Since the protocols took effect, the U.S. government has sent between 400 and 500 hundred immigrants to Ciudad Juárez, U.S. Rep. Veronica Escobar, D-El Paso, told reporters last week. Meanwhile, violence has been on the rise in the city, with 25 homicides occurring during Easter weekend and 19 the weekend before, according to local media reports. As of Sunday, more than 450 homicides had been reported in the city this year — roughly four per day.

Meanwhile, the U.S. Department of Homeland Security has responded to the surge in Central American migrants crossing the border by redirecting 750 Customs and Border Protection officers from the ports of entry in El Paso; Laredo; Tucson, Arizona; and San Diego to assist U.S. Border Patrol agents in processing undocumented immigrants.

The reassignments have caused huge delays at international bridges for pedestrian, vehicular and cargo traffic, which have hit some local businesses in the pocket book.

Enrique Valenzuela, director of Ciudad Juárez’s Centro de Atención a Migrantes, a migrant transition facility operated by the Chihuahua state government, said he hopes the citizens of his state don’t start taking out their frustrations on the migrants.

“I am concerned because there is a feeling around locals that the main problem of the border crossings is caused by this [migrant] phenomenon, and that’s inaccurate,” he said, adding that the problem is "some institutional misunderstanding" between the U.S. and Mexican governments.

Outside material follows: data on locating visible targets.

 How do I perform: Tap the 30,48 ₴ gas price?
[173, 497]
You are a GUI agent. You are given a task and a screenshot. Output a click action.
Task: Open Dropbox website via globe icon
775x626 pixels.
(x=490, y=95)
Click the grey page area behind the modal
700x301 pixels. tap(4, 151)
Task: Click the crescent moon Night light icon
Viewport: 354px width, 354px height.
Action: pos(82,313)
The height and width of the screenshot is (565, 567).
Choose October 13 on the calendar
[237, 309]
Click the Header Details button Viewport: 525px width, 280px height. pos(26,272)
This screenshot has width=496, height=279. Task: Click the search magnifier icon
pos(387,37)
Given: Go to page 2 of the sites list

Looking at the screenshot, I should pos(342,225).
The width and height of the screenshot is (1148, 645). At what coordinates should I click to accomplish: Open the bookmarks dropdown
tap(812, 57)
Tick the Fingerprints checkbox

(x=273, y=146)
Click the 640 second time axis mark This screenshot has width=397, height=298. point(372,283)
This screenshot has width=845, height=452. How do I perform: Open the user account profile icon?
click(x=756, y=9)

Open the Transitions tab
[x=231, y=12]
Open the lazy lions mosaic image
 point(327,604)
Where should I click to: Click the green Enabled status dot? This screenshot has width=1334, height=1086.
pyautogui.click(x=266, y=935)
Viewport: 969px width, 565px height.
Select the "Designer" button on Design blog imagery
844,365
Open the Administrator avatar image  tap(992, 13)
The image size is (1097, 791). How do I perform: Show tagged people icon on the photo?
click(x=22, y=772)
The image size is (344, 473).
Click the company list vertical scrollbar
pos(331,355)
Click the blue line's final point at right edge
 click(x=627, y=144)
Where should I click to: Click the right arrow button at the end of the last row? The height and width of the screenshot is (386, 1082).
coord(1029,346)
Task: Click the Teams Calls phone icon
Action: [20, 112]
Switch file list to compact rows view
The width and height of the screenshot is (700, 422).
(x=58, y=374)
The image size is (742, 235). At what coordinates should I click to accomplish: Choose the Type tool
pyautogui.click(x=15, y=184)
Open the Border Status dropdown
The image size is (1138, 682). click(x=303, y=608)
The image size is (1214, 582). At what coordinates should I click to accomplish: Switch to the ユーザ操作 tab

On Tuesday, as he was looking through garbage cans for recyclable cans to trade for some pesos, Roberto Flores said the Mexican government should do more to take care of its citizens, but he stopped short of blaming the migrants for trying to flee their homelands.

“It’s not their fault. It’s [Mexican President] Lopez Obrador for letting them in,” he said. “And it’s Trump.”

Howard Campbell, a professor of anthropology at the University of Texas at El Paso, said he thinks the violence in Juárez will only continue. But it’s a separate issue from the current migrant crisis, he said.

“The violence is rooted in the age-old Juárez problems of unemployment and underemployment, limited social mobility, the U.S. crackdown on immigration of poor laborers, government corruption, the huge illegal drug market in the U.S and in Juarez, and large organized criminal groups,” he said. “The arrival of Central American, Cuban and other migrants is largely a separate issue but further stresses the local government and community, which are starting to lose sympathy for the refugees in part because of xenophobic yellow journalism and social media attacks.”

The social media attacks, Campbell said, began last year in Tijuana when false claims about violence by Central Americans toward Mexican authorities began circulating on internet sites.

For now, Valenzuela, the Chihuahua state official, said it’s his job to make sure the migrants he sees on a daily basis don’t get caught up in local turf battles.

“I think we need to design a better understanding of this phenomenon locally that involves both [Americans and Mexicans],” he said. “I think we still haven’t gotten there. We have to turn this into an opportunity. It’s my job to not let it turn into a crisis.”